SET OF TASKS:
1. In the ADHD interview below, how does Dr. Brown say ADHD is best conceptualized?
2. Pick up the ADHD interview below after its final line and write what comes next.

Dr. Brown: We are in the process of shifting our understanding about what this disorder we call ADHD is. I think the big shift is from thinking about it essentially as a behavior disorder. Originally, we thought of ADHD as a problem with little kids who were hyperactive, and, incidentally, they can't pay attention very well. Then we were thinking that this problem persists for some people as they get older, and now we recognize that there are many people who have ADD or ADHD -- I use those terms interchangeably -- who have never had any significant behavior problems. And even for those who have had behavior problems, often those behaviors are the least of it. The difficulty over the longer haul, particularly during the adult years, is far more with problems of attention. What we have begun to recognize more and more in recent years is that this whole notion of inattention symptoms includes a much broader range than the phenotype as defined in the past. ADHD is really best conceptualized as an impairment of executive function, the management system of the brain. This includes not only being able to focus on one thing that you are paying attention to, but also and perhaps more so, the focus that is involved in driving, for example, when you are attending to multiple different stimuli at the same time; you check your rearview mirror, you are looking at what is going on through the windshield, paying attention to the light changing down the street, pedestrians crossing the street to catch the bus, the truck that is backing out of the driveway, and you are needing to sustain focus and shift focus back and forth while using your working memory to keep the whole picture in mind. Executive function includes this kind of focus, this complicated ability to pay attention to many things at once and keep track of them and manage one's self.

Dr. Surman: You are emphasizing self-management conceptually as the key to understanding ADHD. In my practice, working with adults with ADHD, I am struck by the diversity of presentation: not everyone has the same problems. What do you make of that? How straightforward is this diagnosis?

Dr. Brown: It is complicated, but I think when you sit down and do an in-depth clinical interview with a patient, often they can tell you if they are not managing themselves very well, and you are absolutely right, there is a diversity of presentations. When we are dealing with children and adolescents with ADHD, the focus is usually on the difficulties they have in school, although that begins to expand as they get a bit older. But with the adults we see, sometimes the problem has to do with trouble at work, they can't get themselves up in the morning and get to work on time; or they can't manage their priorities and they procrastinate on some tasks and get stuck on others, spending too much time on them; or in meetings, they are unable to recall what has just been said, they tend to drift off a lot; or they have a lot of trouble organizing themselves to be able to prepare reports and so forth. So for some people, the problems have to do with their jobs, whereas others may be pretty effective at managing themselves within the structure of the job, where they are working with other people and things are being kept organized by the structure of the environment, but their difficulties are much more related to how they drive their car or how they manage their money, how they carry on relationships with important people in their lives, a spouse or a dating partner or their children. I have seen a number of people who have been really quite successful, even CEO-level folks in businesses, who are able to manage quite well because they have structure and support provided by the work environment. For example, some business executives employ 1 or 2 secretaries or administrative assistants who can help them keep track of meetings, appointments, proposals, and so forth when they are in the office, and yet their lives outside the office might be a mess.

Dr. Surman: What questions do you ask adults, including young adults when they present that help you determine whether they have a self-management problem?

Dr. Brown: The first question is usually, "How did you decide to come see me? What are the concerns that bring you here for this evaluation?" I think it is important to ask not only about what the patient is having trouble with, but also what is going well, so that one can appreciate the strengths of the patient and not simply their limitations, and also to get some sense of the variability in their performance and what they are able to do well. One thing I have learned to ask all of the patients I see with ADHD is: "What are the things on which you can focus very well?"

INFORMATION:
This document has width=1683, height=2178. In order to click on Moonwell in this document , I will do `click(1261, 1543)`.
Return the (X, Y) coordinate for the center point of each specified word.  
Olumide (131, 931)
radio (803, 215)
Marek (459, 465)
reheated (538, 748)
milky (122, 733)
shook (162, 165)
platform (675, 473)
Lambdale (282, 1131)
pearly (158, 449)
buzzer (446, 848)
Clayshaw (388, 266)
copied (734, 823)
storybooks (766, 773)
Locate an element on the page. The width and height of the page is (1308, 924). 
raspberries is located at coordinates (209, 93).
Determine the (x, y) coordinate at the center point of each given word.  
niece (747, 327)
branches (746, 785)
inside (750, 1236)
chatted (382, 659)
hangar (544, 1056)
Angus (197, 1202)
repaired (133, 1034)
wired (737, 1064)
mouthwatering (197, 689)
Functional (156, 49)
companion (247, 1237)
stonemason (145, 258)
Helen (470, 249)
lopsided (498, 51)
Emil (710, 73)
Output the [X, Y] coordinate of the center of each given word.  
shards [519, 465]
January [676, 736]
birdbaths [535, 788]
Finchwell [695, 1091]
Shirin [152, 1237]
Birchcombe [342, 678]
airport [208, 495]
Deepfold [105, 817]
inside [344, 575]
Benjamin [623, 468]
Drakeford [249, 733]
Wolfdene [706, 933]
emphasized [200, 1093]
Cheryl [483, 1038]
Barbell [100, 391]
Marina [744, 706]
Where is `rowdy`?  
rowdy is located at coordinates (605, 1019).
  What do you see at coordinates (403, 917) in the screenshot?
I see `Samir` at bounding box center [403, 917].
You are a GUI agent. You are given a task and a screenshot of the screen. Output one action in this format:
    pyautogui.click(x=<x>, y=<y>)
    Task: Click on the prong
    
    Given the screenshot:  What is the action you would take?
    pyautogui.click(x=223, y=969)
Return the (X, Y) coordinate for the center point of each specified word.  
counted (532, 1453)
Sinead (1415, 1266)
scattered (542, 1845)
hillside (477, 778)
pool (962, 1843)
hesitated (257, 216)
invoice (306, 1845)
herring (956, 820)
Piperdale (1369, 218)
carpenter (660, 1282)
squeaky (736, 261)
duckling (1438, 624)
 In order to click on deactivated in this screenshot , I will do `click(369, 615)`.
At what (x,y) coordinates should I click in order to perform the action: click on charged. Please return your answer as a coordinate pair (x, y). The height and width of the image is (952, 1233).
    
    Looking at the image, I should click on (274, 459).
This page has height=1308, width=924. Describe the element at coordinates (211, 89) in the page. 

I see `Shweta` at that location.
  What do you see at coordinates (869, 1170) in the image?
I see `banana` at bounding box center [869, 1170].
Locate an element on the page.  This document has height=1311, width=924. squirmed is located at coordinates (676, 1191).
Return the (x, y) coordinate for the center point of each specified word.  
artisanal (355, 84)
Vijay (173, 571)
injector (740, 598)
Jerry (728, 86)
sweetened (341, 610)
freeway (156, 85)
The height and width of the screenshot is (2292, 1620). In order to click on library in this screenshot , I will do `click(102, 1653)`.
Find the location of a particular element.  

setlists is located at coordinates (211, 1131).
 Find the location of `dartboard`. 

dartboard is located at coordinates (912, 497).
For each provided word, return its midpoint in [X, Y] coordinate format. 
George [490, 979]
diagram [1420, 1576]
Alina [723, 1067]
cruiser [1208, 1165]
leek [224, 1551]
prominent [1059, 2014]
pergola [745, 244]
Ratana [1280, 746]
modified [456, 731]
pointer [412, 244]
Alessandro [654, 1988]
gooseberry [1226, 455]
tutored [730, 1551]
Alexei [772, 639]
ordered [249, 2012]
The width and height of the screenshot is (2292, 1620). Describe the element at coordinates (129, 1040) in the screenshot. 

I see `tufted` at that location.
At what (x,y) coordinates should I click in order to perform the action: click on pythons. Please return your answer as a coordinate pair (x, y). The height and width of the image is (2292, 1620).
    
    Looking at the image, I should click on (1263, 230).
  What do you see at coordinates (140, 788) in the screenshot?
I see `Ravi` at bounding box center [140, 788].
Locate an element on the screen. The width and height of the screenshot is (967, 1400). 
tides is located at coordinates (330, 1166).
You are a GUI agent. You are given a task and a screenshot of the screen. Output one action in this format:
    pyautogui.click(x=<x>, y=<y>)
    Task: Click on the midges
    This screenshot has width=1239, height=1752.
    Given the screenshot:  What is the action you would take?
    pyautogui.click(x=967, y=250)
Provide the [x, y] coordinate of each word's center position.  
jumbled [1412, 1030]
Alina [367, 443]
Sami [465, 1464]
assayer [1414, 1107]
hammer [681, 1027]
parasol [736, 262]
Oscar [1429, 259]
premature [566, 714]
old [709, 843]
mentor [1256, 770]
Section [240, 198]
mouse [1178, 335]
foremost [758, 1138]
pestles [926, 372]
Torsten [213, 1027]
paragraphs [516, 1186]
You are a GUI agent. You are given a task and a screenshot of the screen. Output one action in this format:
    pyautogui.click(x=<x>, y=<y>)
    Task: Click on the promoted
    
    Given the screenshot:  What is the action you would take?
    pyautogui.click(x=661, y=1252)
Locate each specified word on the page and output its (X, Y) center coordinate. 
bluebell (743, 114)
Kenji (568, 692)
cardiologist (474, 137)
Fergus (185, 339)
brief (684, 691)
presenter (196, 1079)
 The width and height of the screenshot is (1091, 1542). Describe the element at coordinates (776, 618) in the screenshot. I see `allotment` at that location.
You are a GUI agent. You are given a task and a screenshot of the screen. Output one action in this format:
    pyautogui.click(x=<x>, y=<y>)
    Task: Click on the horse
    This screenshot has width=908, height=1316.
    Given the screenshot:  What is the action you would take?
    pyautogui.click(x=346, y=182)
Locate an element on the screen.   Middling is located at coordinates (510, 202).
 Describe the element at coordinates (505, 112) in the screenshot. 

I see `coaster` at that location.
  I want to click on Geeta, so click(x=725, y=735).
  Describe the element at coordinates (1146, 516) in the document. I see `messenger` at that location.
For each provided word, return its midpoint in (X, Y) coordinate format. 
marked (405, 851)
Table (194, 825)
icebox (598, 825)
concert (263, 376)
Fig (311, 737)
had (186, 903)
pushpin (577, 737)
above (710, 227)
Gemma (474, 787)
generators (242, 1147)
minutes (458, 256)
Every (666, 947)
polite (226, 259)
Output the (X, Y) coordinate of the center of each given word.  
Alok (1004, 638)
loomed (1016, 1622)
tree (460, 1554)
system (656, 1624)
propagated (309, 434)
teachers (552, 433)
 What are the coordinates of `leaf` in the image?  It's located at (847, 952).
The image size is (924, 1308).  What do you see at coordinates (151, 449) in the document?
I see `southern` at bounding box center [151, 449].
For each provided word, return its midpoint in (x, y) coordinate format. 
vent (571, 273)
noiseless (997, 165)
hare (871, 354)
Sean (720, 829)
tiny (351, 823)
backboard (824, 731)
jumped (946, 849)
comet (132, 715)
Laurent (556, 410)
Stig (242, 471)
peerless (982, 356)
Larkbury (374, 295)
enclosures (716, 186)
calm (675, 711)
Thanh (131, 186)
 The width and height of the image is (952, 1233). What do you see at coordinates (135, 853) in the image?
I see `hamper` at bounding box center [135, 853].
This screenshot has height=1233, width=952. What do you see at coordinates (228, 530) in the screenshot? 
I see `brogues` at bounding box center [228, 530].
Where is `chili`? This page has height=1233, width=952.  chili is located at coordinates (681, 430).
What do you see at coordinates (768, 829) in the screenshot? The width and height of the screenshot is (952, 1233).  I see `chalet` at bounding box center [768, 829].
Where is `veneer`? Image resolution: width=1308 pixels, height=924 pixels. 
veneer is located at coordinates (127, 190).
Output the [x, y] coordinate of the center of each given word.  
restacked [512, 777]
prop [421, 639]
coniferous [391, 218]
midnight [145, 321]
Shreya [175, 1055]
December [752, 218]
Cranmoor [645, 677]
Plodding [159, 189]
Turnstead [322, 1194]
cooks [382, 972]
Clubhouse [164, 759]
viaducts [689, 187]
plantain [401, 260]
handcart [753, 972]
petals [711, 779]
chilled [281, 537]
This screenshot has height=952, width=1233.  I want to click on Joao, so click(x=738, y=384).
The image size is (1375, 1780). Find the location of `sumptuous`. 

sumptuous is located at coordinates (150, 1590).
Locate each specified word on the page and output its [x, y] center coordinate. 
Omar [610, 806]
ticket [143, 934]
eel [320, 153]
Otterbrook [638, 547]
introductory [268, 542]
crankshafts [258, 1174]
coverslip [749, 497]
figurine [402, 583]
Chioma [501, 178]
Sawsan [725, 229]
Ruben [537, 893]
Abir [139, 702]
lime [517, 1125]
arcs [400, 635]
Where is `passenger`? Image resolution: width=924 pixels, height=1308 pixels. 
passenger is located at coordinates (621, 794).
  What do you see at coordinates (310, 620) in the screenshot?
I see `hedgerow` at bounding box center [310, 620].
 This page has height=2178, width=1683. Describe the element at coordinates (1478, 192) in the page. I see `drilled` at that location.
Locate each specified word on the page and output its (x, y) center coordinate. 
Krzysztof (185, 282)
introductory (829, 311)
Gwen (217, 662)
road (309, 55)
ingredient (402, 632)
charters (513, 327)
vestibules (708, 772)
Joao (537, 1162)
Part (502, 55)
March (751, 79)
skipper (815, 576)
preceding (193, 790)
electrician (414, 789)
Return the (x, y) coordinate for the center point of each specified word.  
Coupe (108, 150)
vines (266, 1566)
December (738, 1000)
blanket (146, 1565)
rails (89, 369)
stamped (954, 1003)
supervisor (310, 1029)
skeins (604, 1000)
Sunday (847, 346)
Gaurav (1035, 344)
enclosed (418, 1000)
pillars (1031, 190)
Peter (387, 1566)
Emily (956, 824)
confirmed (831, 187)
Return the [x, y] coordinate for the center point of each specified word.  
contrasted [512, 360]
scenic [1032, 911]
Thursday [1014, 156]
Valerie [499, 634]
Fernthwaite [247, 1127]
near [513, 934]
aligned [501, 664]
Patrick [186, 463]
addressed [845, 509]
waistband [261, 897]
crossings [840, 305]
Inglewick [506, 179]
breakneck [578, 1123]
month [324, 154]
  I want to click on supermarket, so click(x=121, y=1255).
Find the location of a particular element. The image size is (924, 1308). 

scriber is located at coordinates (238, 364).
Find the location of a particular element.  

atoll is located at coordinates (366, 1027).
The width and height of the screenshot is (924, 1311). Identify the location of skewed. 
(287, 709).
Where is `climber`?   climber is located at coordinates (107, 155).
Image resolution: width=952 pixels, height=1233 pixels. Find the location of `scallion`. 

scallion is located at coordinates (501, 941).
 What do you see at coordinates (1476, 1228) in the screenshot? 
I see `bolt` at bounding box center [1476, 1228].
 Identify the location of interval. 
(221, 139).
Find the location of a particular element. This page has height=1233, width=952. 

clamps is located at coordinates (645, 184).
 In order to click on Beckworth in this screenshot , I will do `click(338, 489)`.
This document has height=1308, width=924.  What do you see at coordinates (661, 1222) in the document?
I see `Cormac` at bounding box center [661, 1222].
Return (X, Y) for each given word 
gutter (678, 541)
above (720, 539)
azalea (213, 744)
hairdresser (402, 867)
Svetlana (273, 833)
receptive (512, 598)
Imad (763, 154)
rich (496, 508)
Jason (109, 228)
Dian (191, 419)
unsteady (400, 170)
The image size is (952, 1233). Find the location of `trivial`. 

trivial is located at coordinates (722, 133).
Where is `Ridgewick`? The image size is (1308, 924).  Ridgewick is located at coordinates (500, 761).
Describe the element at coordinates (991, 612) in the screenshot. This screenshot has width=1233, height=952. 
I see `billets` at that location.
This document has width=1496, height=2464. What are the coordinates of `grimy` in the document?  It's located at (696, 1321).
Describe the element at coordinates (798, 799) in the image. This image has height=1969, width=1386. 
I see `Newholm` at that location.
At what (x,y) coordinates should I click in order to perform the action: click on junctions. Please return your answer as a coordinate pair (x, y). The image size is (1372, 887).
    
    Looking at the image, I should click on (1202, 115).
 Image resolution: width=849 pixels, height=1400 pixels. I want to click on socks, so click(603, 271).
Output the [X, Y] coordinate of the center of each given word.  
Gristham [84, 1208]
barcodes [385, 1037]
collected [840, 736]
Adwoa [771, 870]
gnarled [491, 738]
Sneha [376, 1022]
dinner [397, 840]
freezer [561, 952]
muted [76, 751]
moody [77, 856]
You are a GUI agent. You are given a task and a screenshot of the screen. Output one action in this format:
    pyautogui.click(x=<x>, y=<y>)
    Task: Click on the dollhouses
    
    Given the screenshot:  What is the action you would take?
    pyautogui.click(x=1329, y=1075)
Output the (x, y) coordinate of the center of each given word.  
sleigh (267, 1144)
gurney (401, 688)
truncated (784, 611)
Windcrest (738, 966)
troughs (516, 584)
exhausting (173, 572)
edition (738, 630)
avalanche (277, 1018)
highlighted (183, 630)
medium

ANSWERS PROVIDED:
1. As an impairment of executive function, the management system of the brain.

2.
The biggest problem most people have in understanding ADHD is that every patient, at least every child or adult patient with ADHD I have ever seen, has a few domains of activity in which they are able to focus very well. Maybe it is a sport that they really get turned on to, or it might be working on the computer, or taking car engines apart and putting them back together, or it may be creating art. Every patient I have ever seen who has ADHD can tell me about one or several different domains of activity in which they are able to function perfectly well and don't have trouble paying attention, don't have trouble remembering what is going on.

Dr. Surman: Yet they will have impairments in other domains.

Dr. Brown: They will have massive difficulties in other areas of their lives, and they and others have often looked at that situation and asked the question, "If you can do it here, if you can focus here, why can't you do it here, here, and here, in these other domains?" Typically, if you ask patients why is it that you can focus so well in this and this, and still have so much trouble focusing elsewhere, what they will say is that either it is something that I am really interested in, or it is a situation where I feel I have a gun to my head. Either it is something that they have a strong personal interest in, not because someone else tells them they should have it, but because they just do, or they have a strong sense, from their own perception, not because of someone else forecasting, that if they don't take care of this right now something very unpleasant is going to happen very quickly. What many people don't realize is that although this may look like a problem of willpower, it is not. It results from the chemistry of the brain changing instantly when we are faced with something that really interests us or with something that scares us.

Dr. Surman: What other questions are important to ask someone who presents with generalized distress and problems that would help you detect that they have trouble with self-management? We use rating scales in ADHD, but I am asking more about the broader strokes of life that you try to address.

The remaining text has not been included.